We also incorporated community metrics like Stack Overflow question frequency and GitHub discussions about the package. These often reveal documentation gaps that automated analysis might miss.

I’ve built several documentation evaluation systems and found that different AI models excel at detecting different types of documentation issues.

GPT-4 is excellent at evaluating the logical structure and completeness of documentation, while Claude tends to be better at identifying unclear explanations and missing context. Smaller models like Cohere’s command model are surprisingly effective at targeted tasks like checking for working code examples.

For implementation, the key is to design specific, targeted prompts rather than asking for a general quality assessment. For example:

  • “Identify missing method parameters in the API reference section”
  • “Evaluate whether code examples match the current API syntax”
  • “Locate sections where implementation details are mentioned but not explained”

Another valuable approach is comparative analysis.
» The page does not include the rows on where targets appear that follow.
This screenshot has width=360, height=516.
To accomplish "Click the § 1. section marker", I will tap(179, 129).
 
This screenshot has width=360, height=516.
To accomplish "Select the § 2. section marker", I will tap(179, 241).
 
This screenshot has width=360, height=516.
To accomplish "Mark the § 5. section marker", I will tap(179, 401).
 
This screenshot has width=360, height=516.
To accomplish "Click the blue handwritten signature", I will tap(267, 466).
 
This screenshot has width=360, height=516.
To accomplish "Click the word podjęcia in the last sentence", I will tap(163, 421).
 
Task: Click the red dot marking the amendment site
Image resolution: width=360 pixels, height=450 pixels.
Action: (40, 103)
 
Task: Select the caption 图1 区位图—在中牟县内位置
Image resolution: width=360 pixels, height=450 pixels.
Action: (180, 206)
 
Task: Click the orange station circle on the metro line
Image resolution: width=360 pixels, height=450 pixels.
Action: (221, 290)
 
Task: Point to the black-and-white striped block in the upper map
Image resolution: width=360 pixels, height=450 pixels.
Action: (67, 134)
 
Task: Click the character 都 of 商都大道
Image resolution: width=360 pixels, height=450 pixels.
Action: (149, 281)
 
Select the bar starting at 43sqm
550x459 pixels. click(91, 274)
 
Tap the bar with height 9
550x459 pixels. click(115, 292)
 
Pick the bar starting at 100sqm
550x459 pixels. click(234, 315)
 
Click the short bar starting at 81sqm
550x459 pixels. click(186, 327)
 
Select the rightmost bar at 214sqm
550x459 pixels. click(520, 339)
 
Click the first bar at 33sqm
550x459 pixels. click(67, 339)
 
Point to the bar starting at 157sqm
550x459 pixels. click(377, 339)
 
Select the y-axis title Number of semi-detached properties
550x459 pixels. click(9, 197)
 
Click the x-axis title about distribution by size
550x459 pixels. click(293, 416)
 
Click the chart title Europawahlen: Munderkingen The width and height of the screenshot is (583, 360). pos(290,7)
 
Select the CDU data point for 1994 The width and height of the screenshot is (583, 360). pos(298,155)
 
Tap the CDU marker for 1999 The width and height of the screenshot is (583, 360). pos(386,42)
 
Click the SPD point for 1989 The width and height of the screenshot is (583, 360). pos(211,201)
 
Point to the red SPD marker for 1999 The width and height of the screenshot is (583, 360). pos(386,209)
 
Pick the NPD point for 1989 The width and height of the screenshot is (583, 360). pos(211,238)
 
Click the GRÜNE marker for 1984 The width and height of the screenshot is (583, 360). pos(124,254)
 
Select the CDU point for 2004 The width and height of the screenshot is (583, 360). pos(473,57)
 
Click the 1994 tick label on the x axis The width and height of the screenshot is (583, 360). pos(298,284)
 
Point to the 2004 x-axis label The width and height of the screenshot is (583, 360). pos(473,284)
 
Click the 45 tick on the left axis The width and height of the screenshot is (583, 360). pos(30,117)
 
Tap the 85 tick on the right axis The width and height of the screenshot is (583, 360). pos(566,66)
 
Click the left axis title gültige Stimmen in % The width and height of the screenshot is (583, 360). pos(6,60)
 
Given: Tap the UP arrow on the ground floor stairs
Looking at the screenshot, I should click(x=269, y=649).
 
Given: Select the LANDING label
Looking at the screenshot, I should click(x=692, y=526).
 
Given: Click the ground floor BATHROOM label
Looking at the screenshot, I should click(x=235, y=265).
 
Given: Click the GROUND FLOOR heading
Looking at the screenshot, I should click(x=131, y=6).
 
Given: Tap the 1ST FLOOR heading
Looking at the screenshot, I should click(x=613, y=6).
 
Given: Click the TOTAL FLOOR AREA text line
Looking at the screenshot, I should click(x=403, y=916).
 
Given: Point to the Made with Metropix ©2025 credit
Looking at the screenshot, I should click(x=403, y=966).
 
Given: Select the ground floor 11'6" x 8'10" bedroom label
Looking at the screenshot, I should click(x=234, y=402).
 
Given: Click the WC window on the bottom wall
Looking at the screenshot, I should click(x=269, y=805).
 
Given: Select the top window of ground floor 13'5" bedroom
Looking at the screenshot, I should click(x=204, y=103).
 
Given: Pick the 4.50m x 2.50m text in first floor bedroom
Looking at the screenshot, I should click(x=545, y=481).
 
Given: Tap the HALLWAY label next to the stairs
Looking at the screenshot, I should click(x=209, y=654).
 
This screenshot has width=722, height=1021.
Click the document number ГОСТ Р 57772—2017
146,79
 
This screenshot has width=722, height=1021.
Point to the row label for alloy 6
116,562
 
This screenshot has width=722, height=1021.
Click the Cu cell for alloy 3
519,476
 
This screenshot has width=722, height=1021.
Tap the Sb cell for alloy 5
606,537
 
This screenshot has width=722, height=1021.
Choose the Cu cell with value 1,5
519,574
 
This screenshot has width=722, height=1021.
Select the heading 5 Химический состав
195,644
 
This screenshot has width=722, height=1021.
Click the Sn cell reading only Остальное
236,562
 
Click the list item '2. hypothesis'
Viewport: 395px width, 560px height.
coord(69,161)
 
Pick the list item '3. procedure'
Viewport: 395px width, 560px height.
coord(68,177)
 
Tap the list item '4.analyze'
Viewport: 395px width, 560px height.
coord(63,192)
When evaluating packages with similar functionality, have the AI models do a side-by-side comparison of documentation quality, which often produces more insightful results than individual evaluations.

we built a simple checker that rates docs on examples, api coverage, and age. gpt4 works best for this. biggest win was checking if examples actually run - so many don’t!

Try doc2vec + similarity clustering

This topic was automatically closed 24 hours after the last reply. New replies are no longer allowed.